■ Goal of the exercise ■
Of all the lines below, return only those starting with the line holding "Task: Click the Rs600.00 (4%) reward text" and going on through the line holding "This screenshot has height=645, width=1284.", exactly as written.

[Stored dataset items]
.....
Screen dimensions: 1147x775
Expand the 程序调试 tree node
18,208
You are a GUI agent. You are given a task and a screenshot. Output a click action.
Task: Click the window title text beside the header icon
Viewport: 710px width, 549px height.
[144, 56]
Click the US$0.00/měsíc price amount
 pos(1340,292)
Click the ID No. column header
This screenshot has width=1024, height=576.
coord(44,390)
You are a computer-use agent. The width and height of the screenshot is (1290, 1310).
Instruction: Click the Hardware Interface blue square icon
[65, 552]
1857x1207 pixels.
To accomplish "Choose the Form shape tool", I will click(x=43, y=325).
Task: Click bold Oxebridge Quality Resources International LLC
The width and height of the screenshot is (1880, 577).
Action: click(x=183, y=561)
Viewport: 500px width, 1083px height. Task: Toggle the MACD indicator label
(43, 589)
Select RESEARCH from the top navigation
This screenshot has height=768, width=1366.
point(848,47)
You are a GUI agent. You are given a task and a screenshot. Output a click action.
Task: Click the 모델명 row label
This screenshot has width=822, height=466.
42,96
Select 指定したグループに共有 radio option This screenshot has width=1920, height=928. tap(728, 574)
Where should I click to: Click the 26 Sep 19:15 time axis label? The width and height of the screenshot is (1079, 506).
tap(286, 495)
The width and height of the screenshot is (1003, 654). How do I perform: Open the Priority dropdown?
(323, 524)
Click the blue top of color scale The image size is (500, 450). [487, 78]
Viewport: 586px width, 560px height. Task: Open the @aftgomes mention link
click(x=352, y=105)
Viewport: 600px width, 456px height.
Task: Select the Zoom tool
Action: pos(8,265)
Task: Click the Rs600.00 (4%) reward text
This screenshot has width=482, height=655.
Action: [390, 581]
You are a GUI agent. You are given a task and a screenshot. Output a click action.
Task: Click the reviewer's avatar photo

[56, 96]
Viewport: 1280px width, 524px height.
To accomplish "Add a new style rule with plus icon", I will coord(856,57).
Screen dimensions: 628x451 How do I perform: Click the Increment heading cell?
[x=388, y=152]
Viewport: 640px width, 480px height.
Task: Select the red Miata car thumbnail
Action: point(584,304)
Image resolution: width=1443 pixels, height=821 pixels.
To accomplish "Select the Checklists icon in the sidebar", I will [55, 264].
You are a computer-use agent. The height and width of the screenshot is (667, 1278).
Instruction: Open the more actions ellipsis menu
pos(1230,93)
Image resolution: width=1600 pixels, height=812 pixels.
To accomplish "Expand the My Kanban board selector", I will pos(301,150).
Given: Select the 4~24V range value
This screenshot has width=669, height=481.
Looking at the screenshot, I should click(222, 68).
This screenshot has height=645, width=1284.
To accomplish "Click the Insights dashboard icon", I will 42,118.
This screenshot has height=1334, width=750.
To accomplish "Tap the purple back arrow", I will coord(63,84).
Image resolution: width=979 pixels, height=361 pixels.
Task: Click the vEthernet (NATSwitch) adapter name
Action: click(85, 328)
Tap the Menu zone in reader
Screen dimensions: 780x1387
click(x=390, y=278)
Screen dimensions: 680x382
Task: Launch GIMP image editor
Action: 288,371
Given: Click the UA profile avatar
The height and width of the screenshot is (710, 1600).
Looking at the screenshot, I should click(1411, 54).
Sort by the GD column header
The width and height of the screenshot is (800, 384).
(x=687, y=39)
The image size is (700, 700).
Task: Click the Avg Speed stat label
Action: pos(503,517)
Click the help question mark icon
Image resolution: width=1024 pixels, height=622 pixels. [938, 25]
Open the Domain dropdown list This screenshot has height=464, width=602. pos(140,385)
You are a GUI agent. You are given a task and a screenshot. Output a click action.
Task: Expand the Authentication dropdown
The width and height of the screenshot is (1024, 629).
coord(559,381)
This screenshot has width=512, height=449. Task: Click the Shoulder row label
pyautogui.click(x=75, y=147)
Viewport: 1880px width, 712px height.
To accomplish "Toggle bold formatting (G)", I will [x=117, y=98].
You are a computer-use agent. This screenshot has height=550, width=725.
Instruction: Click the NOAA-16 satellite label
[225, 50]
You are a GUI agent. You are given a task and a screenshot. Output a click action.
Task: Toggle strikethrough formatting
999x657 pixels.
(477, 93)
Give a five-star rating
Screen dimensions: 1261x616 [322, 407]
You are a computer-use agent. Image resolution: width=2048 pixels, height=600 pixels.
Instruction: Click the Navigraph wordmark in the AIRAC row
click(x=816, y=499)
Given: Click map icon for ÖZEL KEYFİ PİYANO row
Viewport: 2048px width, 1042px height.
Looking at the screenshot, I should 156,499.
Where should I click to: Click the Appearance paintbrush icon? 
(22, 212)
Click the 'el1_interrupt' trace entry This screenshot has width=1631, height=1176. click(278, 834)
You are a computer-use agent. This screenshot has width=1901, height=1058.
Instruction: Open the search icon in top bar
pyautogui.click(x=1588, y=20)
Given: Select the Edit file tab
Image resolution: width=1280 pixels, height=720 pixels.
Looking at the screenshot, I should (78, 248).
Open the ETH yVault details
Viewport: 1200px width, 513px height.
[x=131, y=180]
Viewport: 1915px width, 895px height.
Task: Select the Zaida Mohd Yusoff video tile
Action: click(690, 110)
.....
■ Your response ■
Task: Click the Rs600.00 (4%) reward text
This screenshot has width=482, height=655.
Action: [390, 581]
You are a GUI agent. You are given a task and a screenshot. Output a click action.
Task: Click the reviewer's avatar photo

[56, 96]
Viewport: 1280px width, 524px height.
To accomplish "Add a new style rule with plus icon", I will coord(856,57).
Screen dimensions: 628x451 How do I perform: Click the Increment heading cell?
[x=388, y=152]
Viewport: 640px width, 480px height.
Task: Select the red Miata car thumbnail
Action: point(584,304)
Image resolution: width=1443 pixels, height=821 pixels.
To accomplish "Select the Checklists icon in the sidebar", I will [55, 264].
You are a computer-use agent. The height and width of the screenshot is (667, 1278).
Instruction: Open the more actions ellipsis menu
pos(1230,93)
Image resolution: width=1600 pixels, height=812 pixels.
To accomplish "Expand the My Kanban board selector", I will pos(301,150).
Given: Select the 4~24V range value
This screenshot has width=669, height=481.
Looking at the screenshot, I should click(222, 68).
This screenshot has height=645, width=1284.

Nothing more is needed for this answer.